Start of Document segment

At 9:35 it strikes the 400-ton lagoon passenger ferry “Aquileia,” twisting and contorting the superstructure and hurling all the passengers to the floor. “A powerful depression took our breath away,” one passenger told the Gazzettino, “the captain of the motonave blew the horn three times as a signal of danger, and then all at once…all the doors and windows of the cabins at the bow and the stern were blown to bits.” One person is injured.
At 9:36, the tornado turns toward the island of Sant’ Elena, the furthest eastern lobe of the city of Venice. And there it finds a 20-ton vaporetto, motoscafo “130,” carrying about 50 passengers toward the Lido. The waves are tremendous and the wind even more so; the motoscafo, which has slowed down to stop and tie up at the dock at Sant’ Elena, rolls once to starboard, once to port, then keeps going over, taking on water and sinking in seconds. Twenty-one people are trapped inside and drown. Later it is discovered that the vaporetto, capable of carrying 143 passengers, had only five lifejackets. From survivor accounts, though, it’s not clear to me how much the lifejackets would have helped.
“It was a matter of just a few seconds,” the captain said; “the motoscafo lifted itself and then capsized, something incredible. When I found myself in the water I tried to help the people nearest to me, but it was dark and I saw very few.”
A woman recalls, “The boat rocked once or twice, then all the lights went out and I was thrown from one side to another; I heard a noise of glass breaking and water came flooding in…a current pulled me along and I felt with my fingers an open window and I was able to slip through it. When I reached the surface, there were people screaming and lifeless bodies. I managed to reach the dock and somebody pulled me out.”

End of Document segment
Start of Supplied entries

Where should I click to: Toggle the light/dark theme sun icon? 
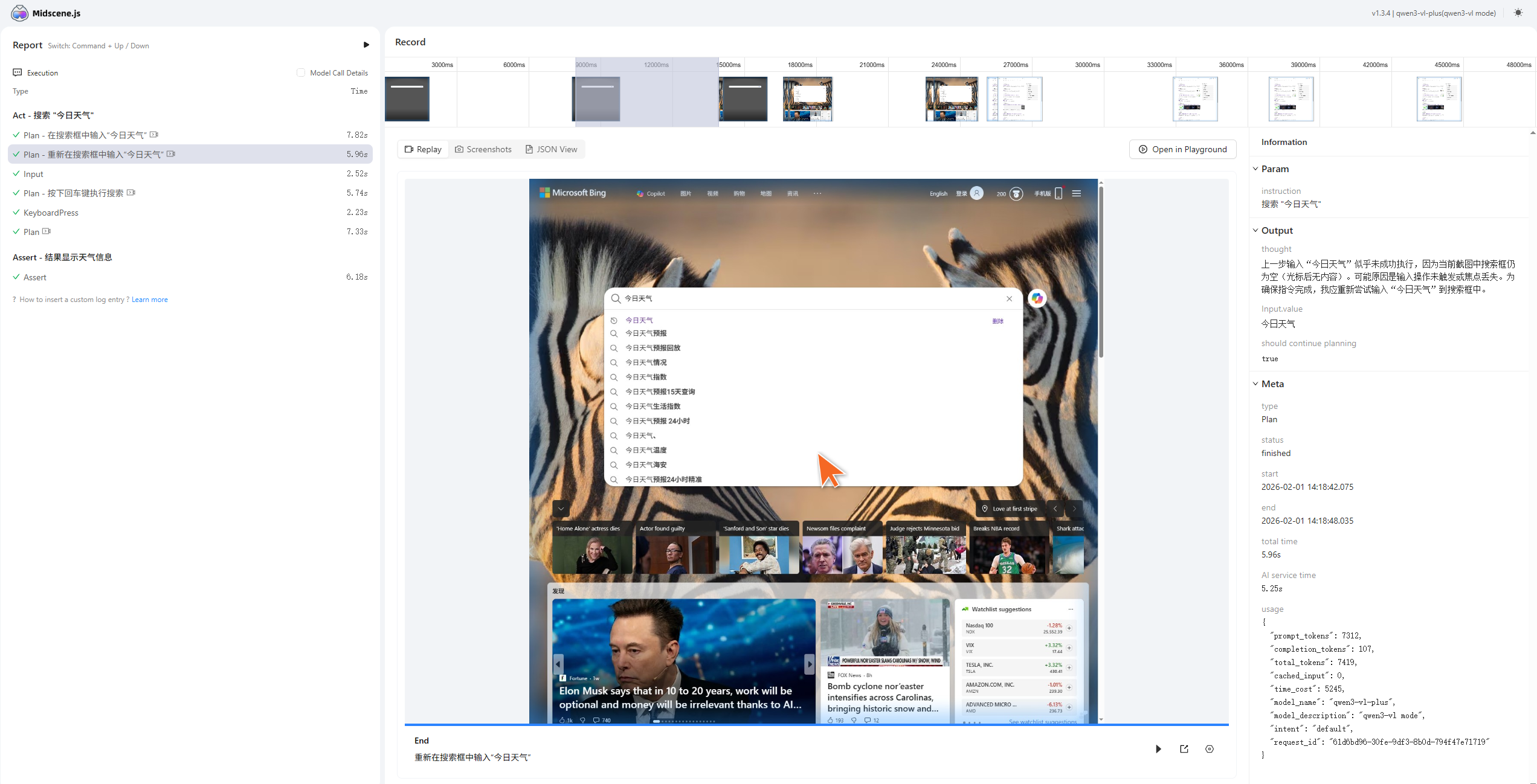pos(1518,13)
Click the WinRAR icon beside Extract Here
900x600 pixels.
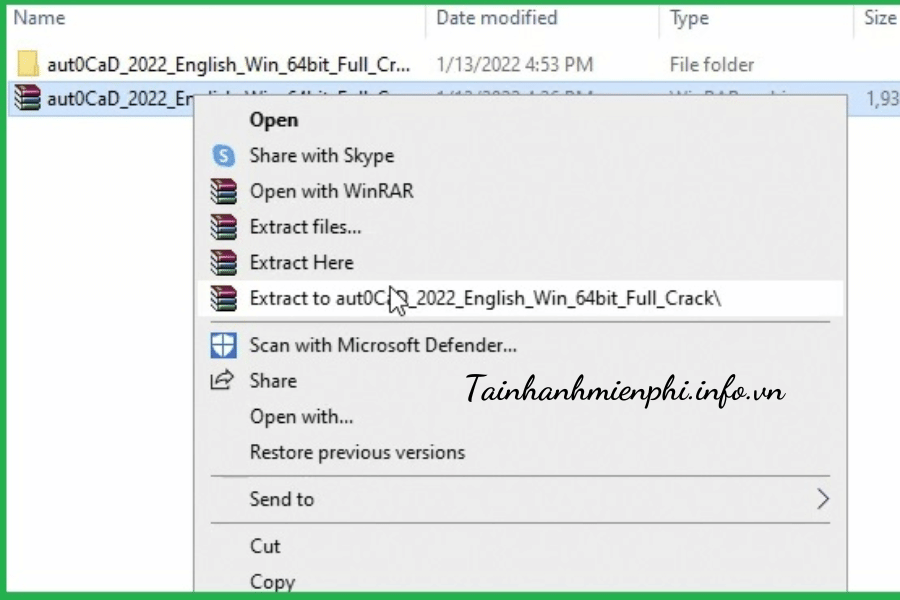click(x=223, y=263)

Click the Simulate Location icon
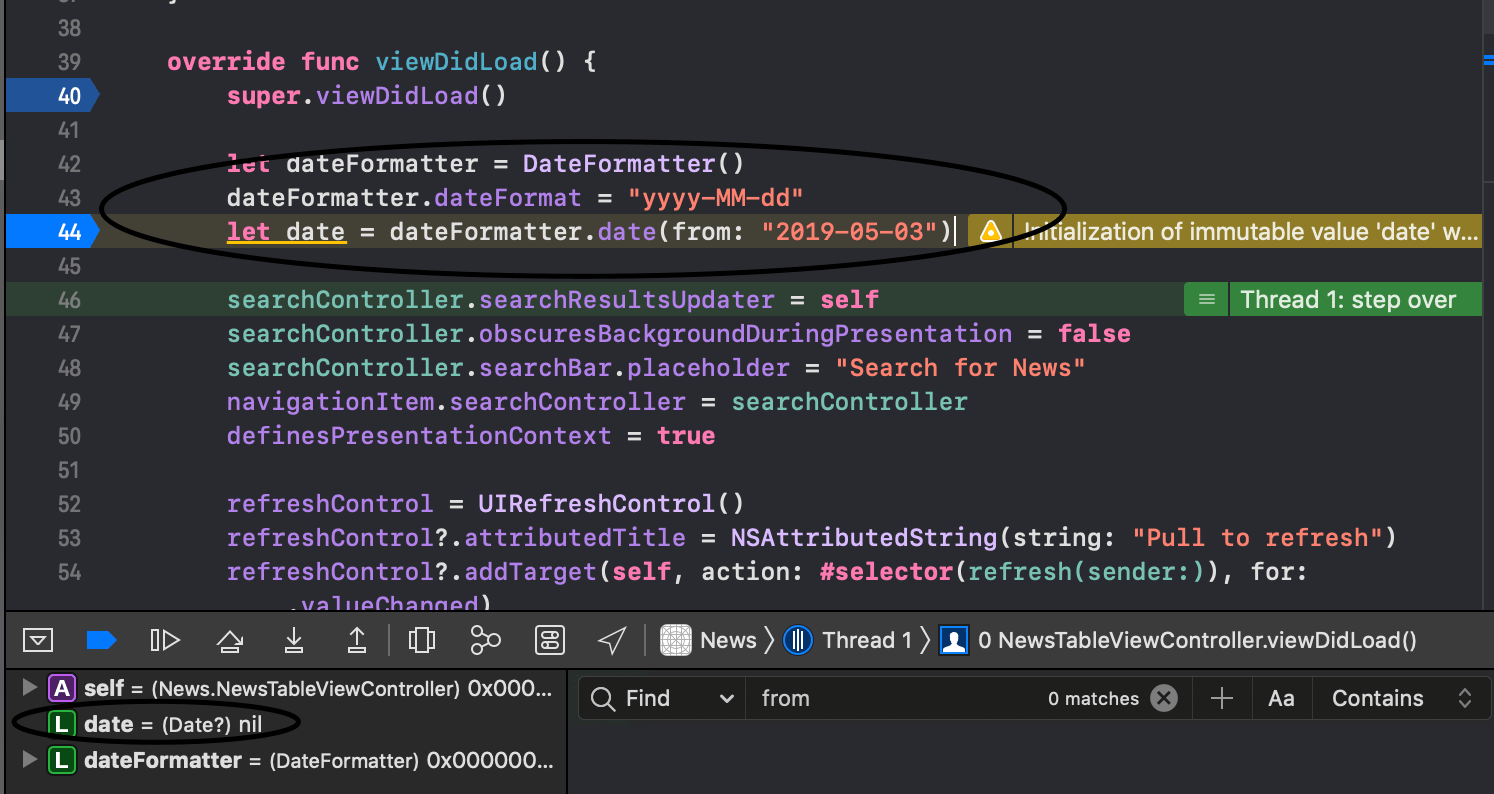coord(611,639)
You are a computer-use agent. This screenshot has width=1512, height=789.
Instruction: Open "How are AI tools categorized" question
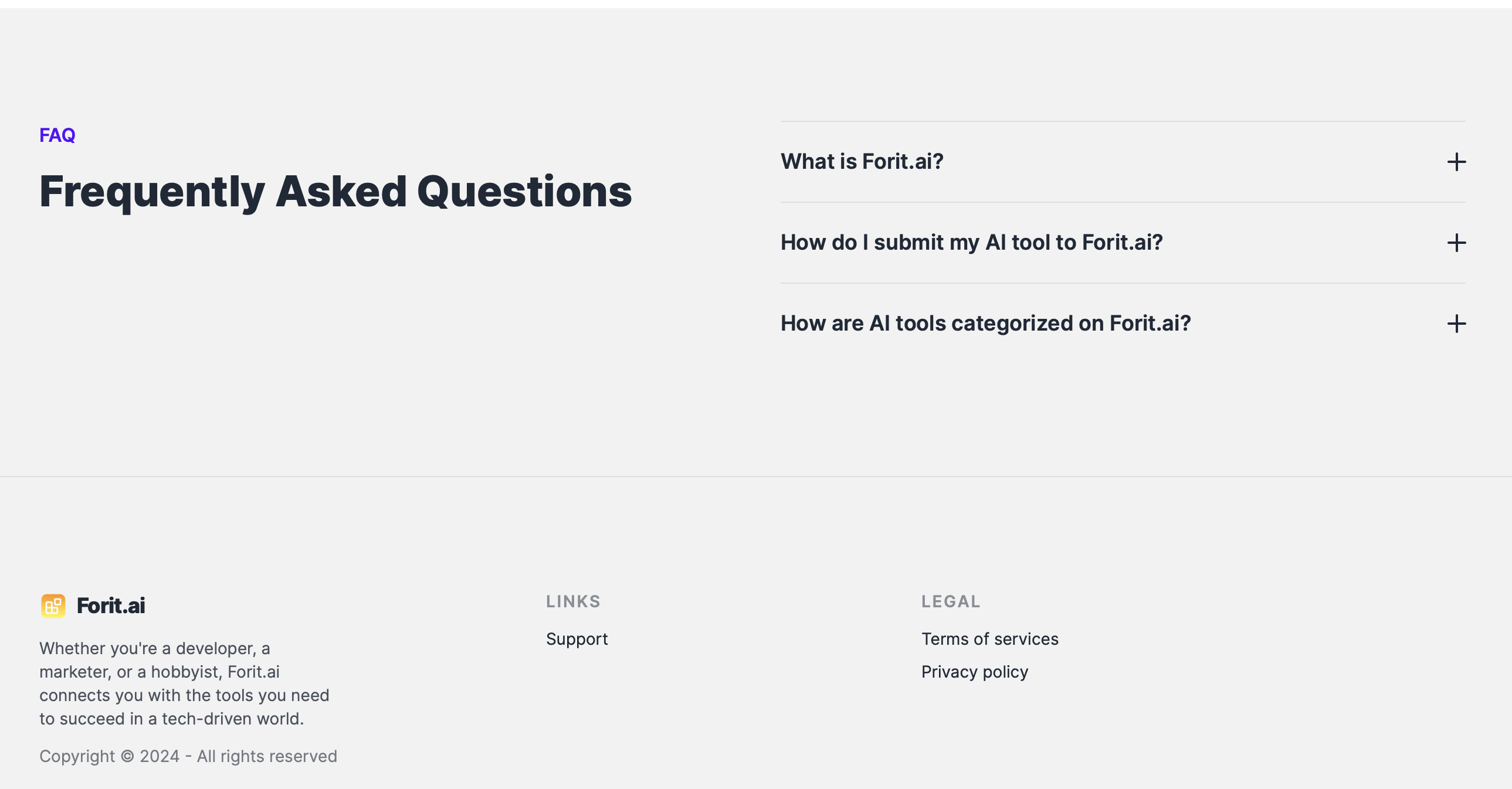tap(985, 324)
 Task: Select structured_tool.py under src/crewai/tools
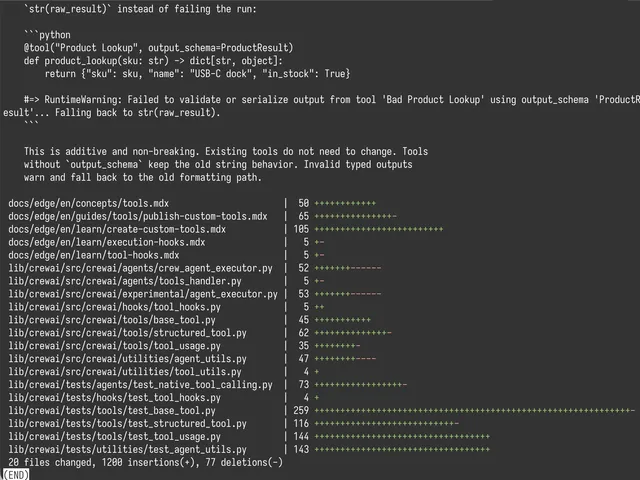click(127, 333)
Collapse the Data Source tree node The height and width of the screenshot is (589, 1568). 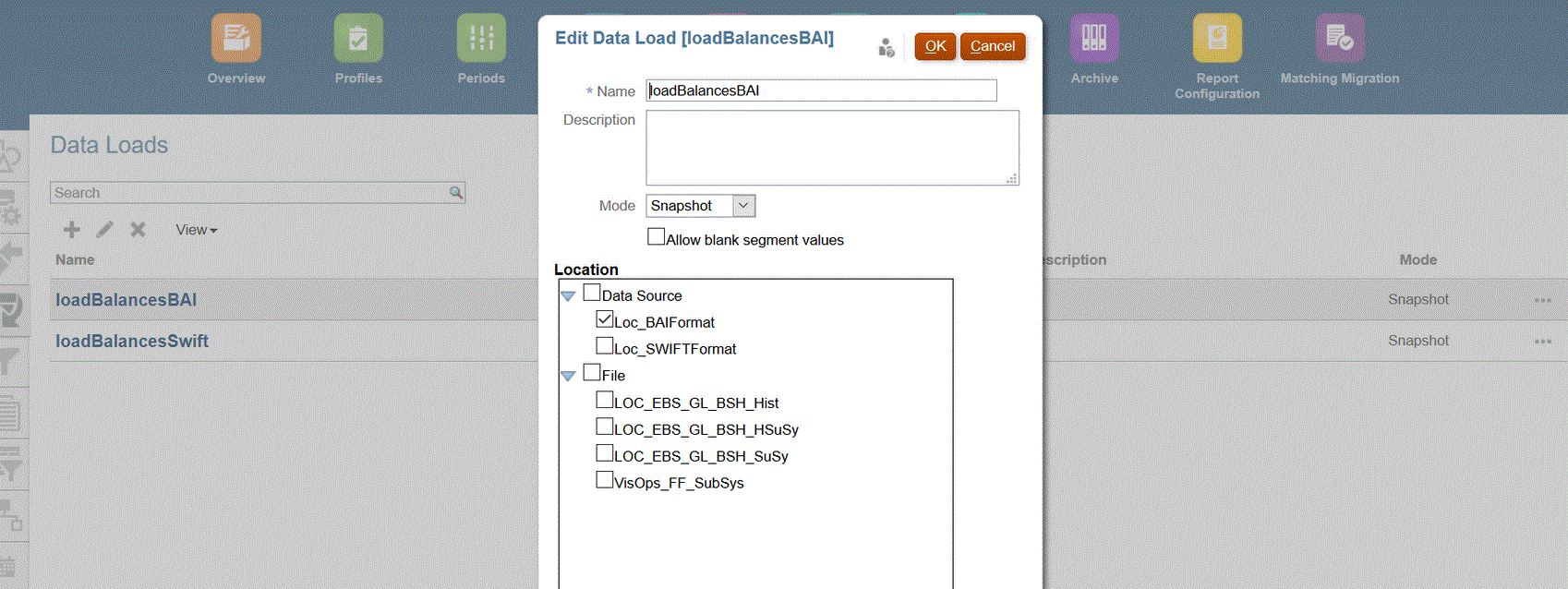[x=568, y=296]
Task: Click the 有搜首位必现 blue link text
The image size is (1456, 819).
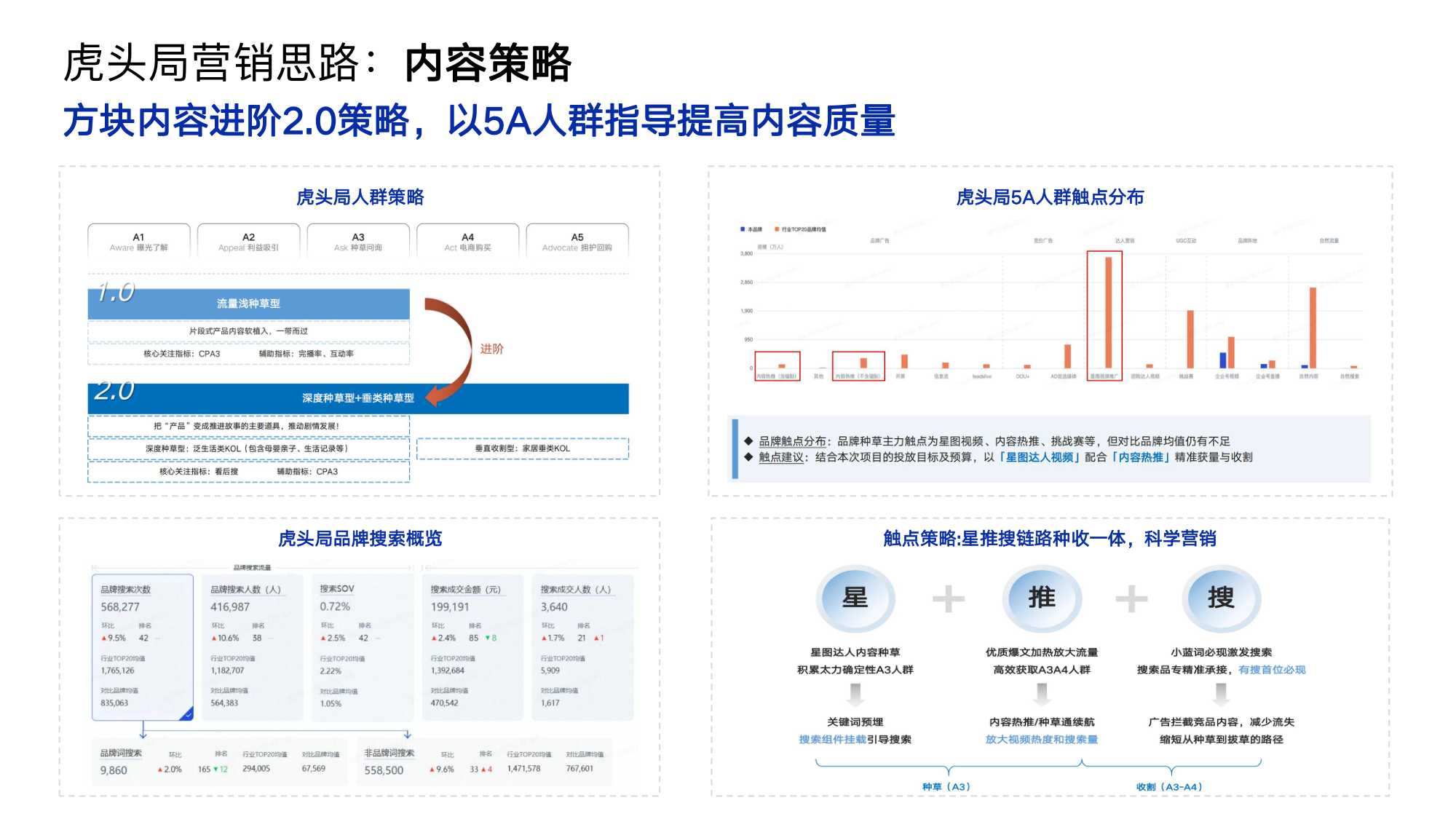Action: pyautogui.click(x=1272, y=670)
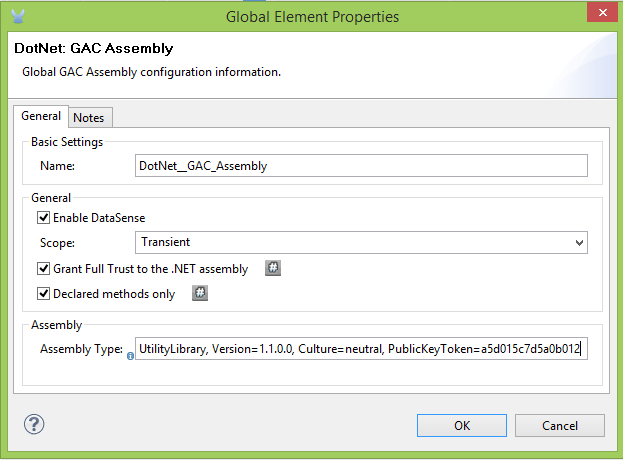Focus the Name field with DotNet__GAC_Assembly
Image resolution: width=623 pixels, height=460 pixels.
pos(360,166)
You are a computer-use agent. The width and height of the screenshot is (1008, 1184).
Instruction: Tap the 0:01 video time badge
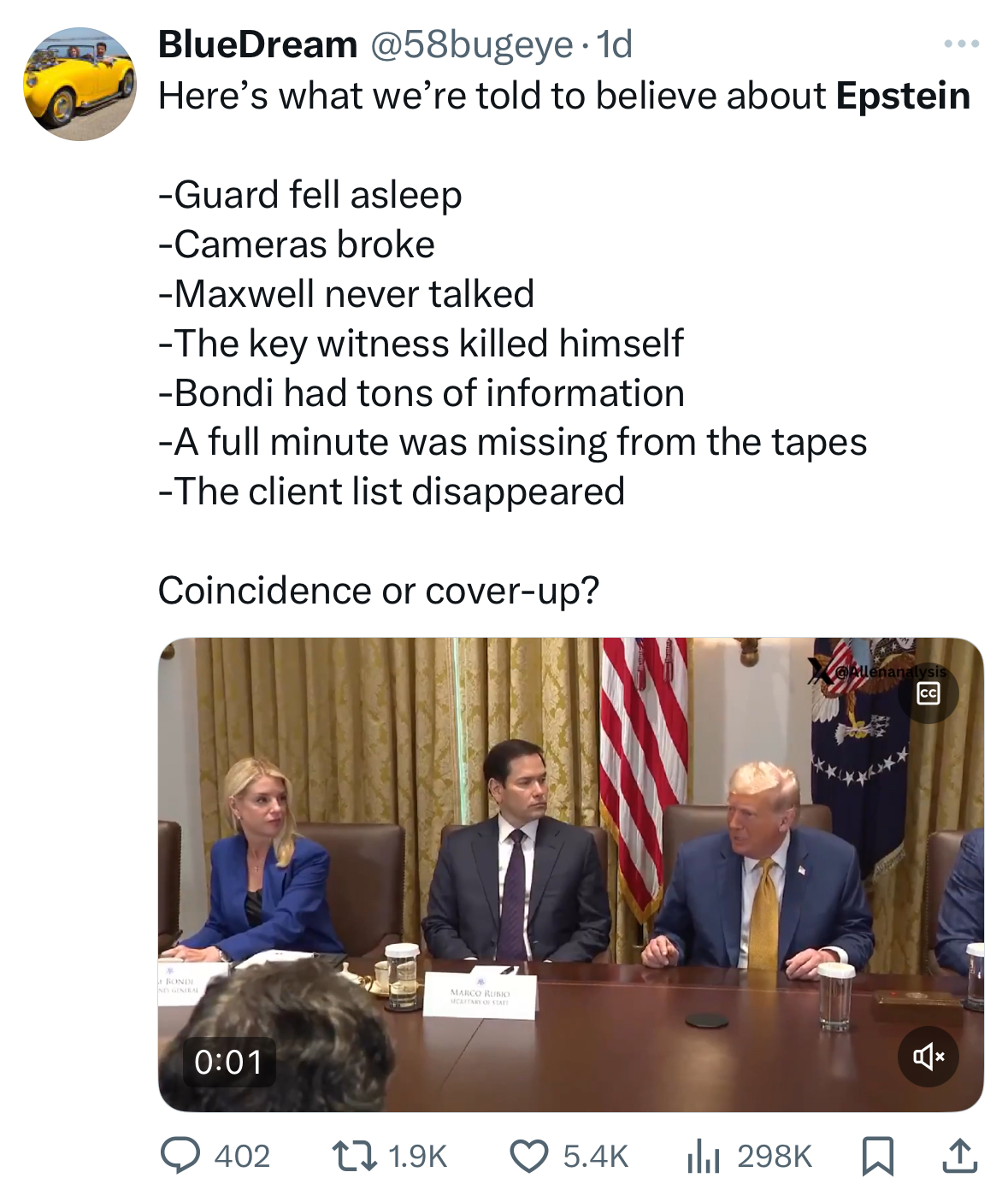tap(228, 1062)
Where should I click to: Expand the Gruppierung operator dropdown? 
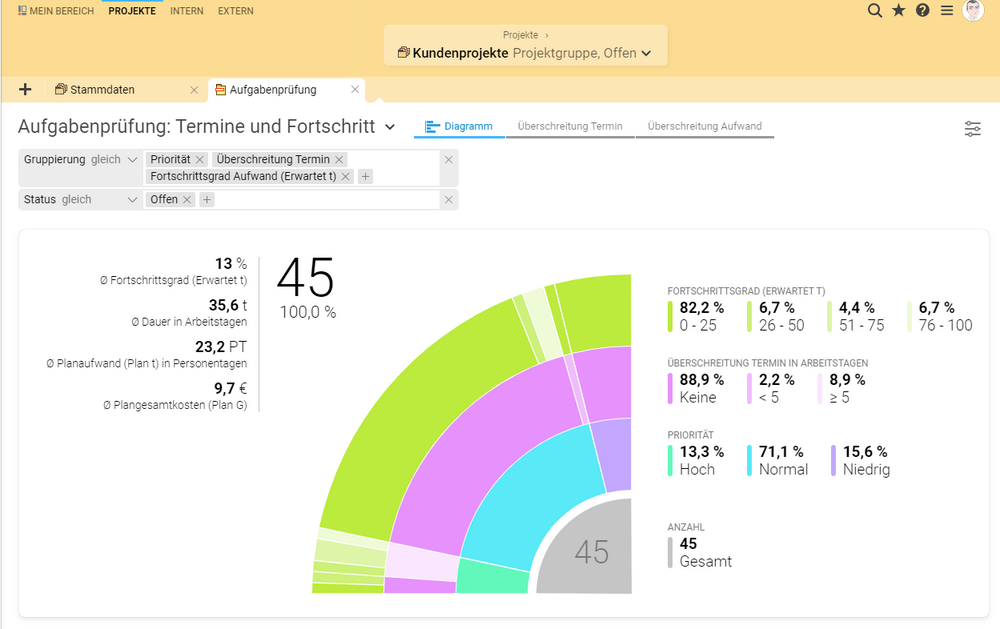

End of Supplied entries

#### Given request A:
In the account of the Venice tornado, how many lifejackets were aboard the vaporetto that sank near Sant’ Elena?
#### Given request B:
List every person whose words are quoted directly in the account of the Venice tornado.
#### Given request C:
Extend the account of the Venice tornado, starting after its final sentence.

#### Task response A:
Only five.

#### Task response B:
- A passenger on the ferry “Aquileia,” speaking to the Gazzettino
- The captain, describing how the motoscafo capsized
- A woman who escaped through an open window of the motoscafo

#### Task response C:
“A powerful wind took my breath away,” another survivor said, “and I was thrown into the water, losing my glasses. Terrified, I managed to grab a piece of floating wood and swimming with one arm I was able to reach the Morosini Naval College, where the cadets helped me. I heard many screams around me but I couldn’t see anything.”
At 9:37, one minute after striking the vaporetto, the tornado crosses Sant’ Elena itself. Poplars and pines are uprooted, roofs torn off houses, part of the vaporetto dock is ripped away and thrown 650 feet (200 meters). The soccer stadium partially collapses, pieces flying everywhere.
It keeps moving toward the littoral near the inlet to the lagoon at San Nicolo, wreaking havoc on the peninsula of farms and beach villages around Punta Sabbioni, Ca’ Savio, and Cavallino. And then it is gone.
At 10:00 the rescue divers arrive, and work until midnight in 9 feet (3 meters) of water to recover the bodies from the sunken vessel.
The tornado lasted 58 minutes, traveled 43 miles (70 km) at an average speed of 44 mph (72 km/h), with winds at least of 136 mph (220 km/h). It left 36 victims and some 3.7 million dollars (2.5 million euros) in damage.
The Gazzettino reported the scene it left behind at Sant’ Elena:
“The neighborhood is unrecognizable; streets are covered with bricks, windows blown out, and boats thrown around.
“The ticket booth (for the vaporetto) was thrown 50 meters (164 feet) away, crumpled against a house.
“What had been a pine grove was a mass of broken tree trunks, a tangle of branches, panels, and electric wires.
“Many roofs are torn apart, leaving only the beams, the rooftiles are strewn in heaps on the ground, along with the wreckage of chimneys, beams and doors which you can’t understand where they came from.
“Near the stadium a garden wall has been destroyed but the debris has disappeared, sucked away by the tornado; the earth has been lifted in banks, it seems as if you’re walking in a plowed field.”
Lino was out fishing that afternoon and everything was normal. He went home and was having dinner with his wife and six-year-old son, Marco, when they started to hear thunder.
“It was strange thunder,” he told me, “one after another, and it just kept going.” The three of them went out to the nearby Fondamenta degli Incurabili and looked west toward the mainland.
“The sky was unbelievable,” he said. “It was more spectacular than the fireworks at Redentore, lightning and thunder that never stopped. Then one or two drops of rain fell and I said,’Let’s go home.'”
The next morning he was shaving when his downstairs neighbor called. “Did you hear the news on the radio?” he asked. Lino hadn’t. Nor had he even heard the passage of this wind from hell, which evidently cleaves its path with more precision than a diamond-cutter.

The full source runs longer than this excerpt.